Document extract
*-*-*

The focus of the present study was whether and how infiltrating macrophages play a role in angiogenesis and the growth of cancer cells in response to the inflammatory cytokine interleukin (IL)-1beta. Lewis lung carcinoma cells overexpressing IL-1beta grew faster and induced greater neovascularization than a low IL-1beta-expressing counterpart in vivo. When macrophages were depleted using clodronate liposomes, both neovascularization and tumor growth were reduced in the IL-1beta-expressing tumors. Co-cultivation of IL-1beta-expressing cancer cells with macrophages synergistically augmented neovascularization and the migration of vascular endothelial cells. In these co-cultures, production of the angiogenic factors vascular endothelial growth factor-A and IL-8, monocyte chemoattractant protein-1, and matrix metalloproteinase-9 were increased markedly. The production of these factors, induced by IL-1beta-stimulated lung cancer cells, was blocked by a nuclear factor (NF)-kappaB inhibitor, and also by the knockdown of p65 (NF-kappaB) and c-Jun using small interference RNA, suggesting involvement of the transcription factors NF-kappaB and AP-1. These results demonstrated that macrophages recruited into tumors by monocyte chemoattractant protein-1 and other chemokines could play a critical role in promoting tumor growth and angiogenesis, through interactions with cancer cells mediated by inflammatory stimuli.

Dexamethasone inhibits interleukin-1beta-induced corneal neovascularization: role of nuclear factor-kappaB-activated stromal cells in inflammatory angiogenesis.

*-*-*

Input data
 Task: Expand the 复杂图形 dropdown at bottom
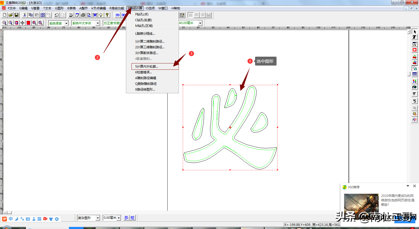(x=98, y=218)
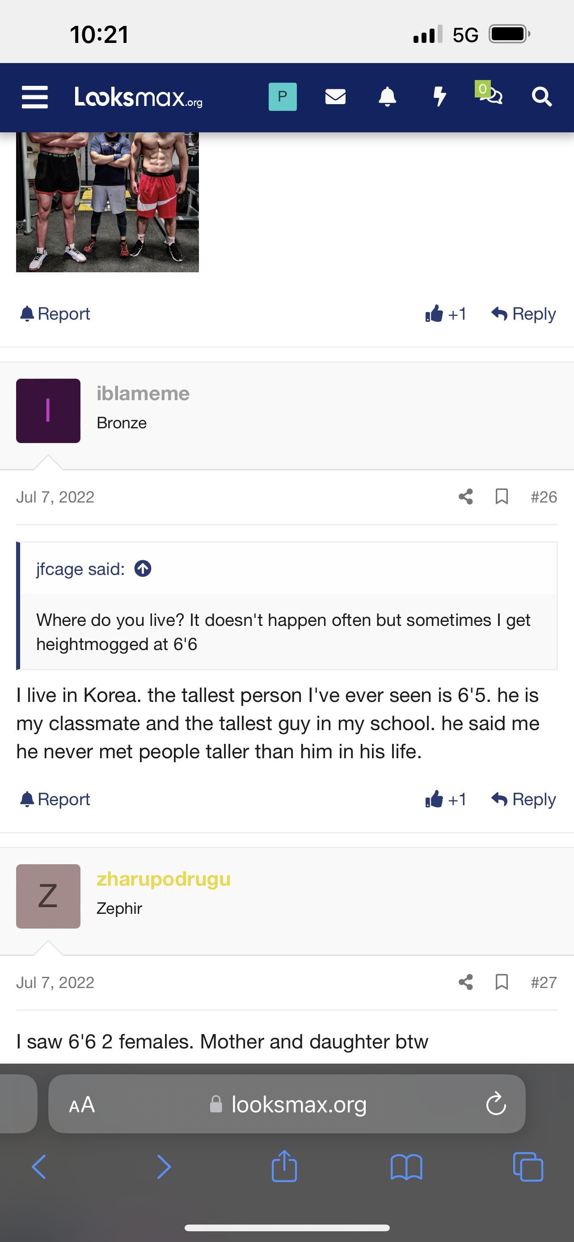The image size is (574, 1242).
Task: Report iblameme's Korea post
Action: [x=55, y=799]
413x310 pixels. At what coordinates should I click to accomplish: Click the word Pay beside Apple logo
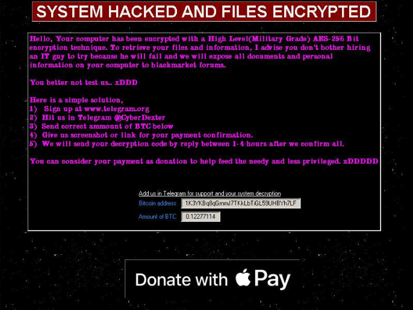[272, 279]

*-*-*

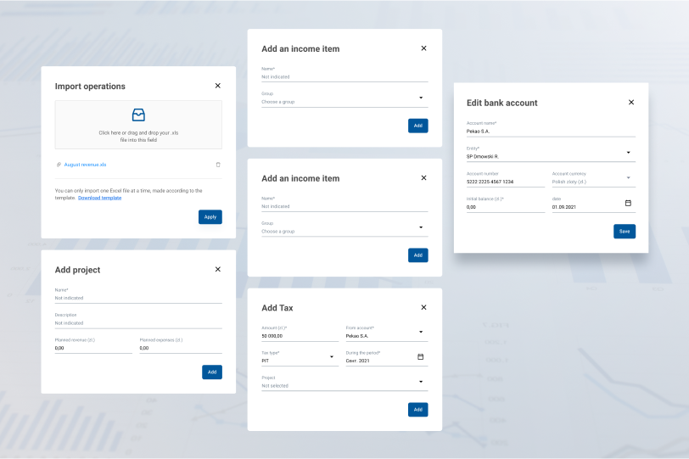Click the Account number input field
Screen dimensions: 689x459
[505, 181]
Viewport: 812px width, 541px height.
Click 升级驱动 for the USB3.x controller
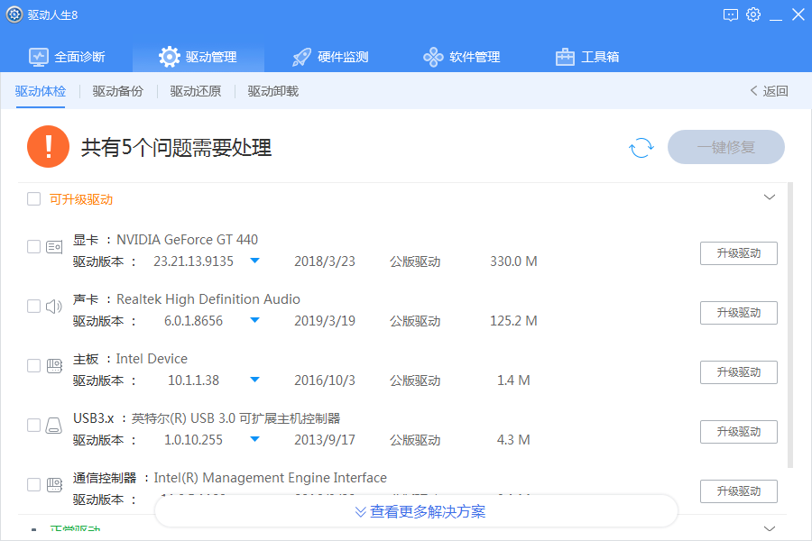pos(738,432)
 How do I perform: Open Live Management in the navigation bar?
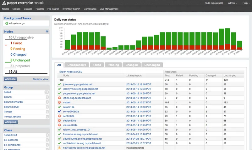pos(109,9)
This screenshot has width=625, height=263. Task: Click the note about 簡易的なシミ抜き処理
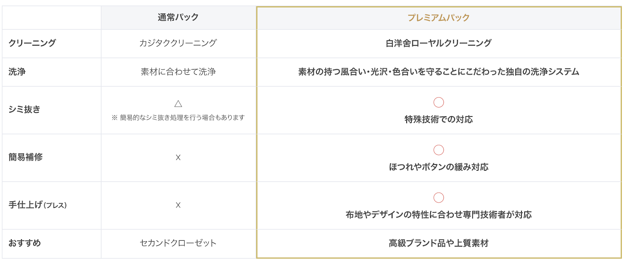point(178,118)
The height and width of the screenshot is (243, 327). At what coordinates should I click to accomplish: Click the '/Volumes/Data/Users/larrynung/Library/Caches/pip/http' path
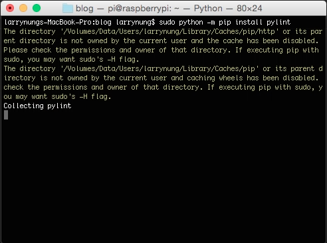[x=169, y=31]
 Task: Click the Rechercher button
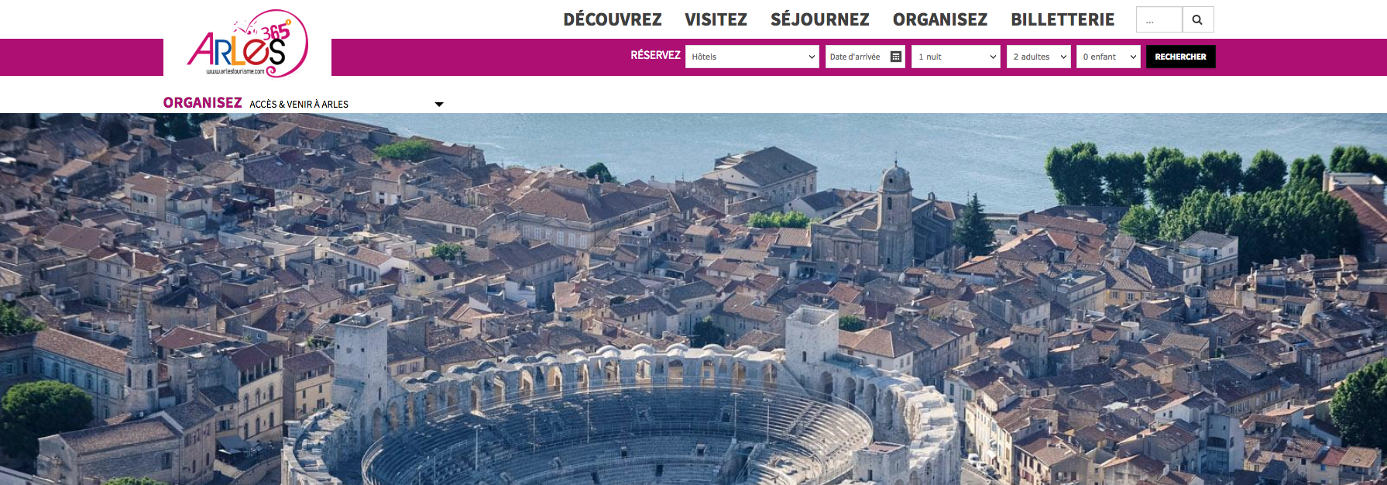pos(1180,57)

*-*-*

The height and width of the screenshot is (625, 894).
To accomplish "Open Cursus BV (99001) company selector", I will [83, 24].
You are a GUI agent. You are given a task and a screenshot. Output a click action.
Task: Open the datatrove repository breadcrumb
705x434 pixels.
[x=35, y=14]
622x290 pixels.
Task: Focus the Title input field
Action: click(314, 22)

*-*-*

Actions to take
1: Write out the part of the IL-1beta abstract that begins at the words "Dexamethasone inhibits interleukin-1beta-induced" and stops after the words "in inflammatory angiogenesis.".
2: Using the IL-1beta abstract, say whether each statement agrees with it. Answer yes or no for each, and quote the deciding words.
(a) Depleting macrophages with clodronate liposomes reduced tumor growth in the IL-1beta-expressing tumors.
(b) The low IL-1beta-expressing cells grew faster than the cells overexpressing IL-1beta.
(c) The knockdown of p65 and c-Jun was done with small interference RNA.
The records have no connection to the text.

Results for the exercise
1:
Dexamethasone inhibits interleukin-1beta-induced corneal neovascularization: role of nuclear factor-kappaB-activated stromal cells in inflammatory angiogenesis.

2:
(a) Yes: "When macrophages were depleted using clodronate liposomes, both neovascularization and tumor growth were reduced in the IL-1beta-expressing tumors."
(b) No: "Lewis lung carcinoma cells overexpressing IL-1beta grew faster and induced greater neovascularization than a low IL-1beta-expressing counterpart in vivo."
(c) Yes: "the knockdown of p65 (NF-kappaB) and c-Jun using small interference RNA"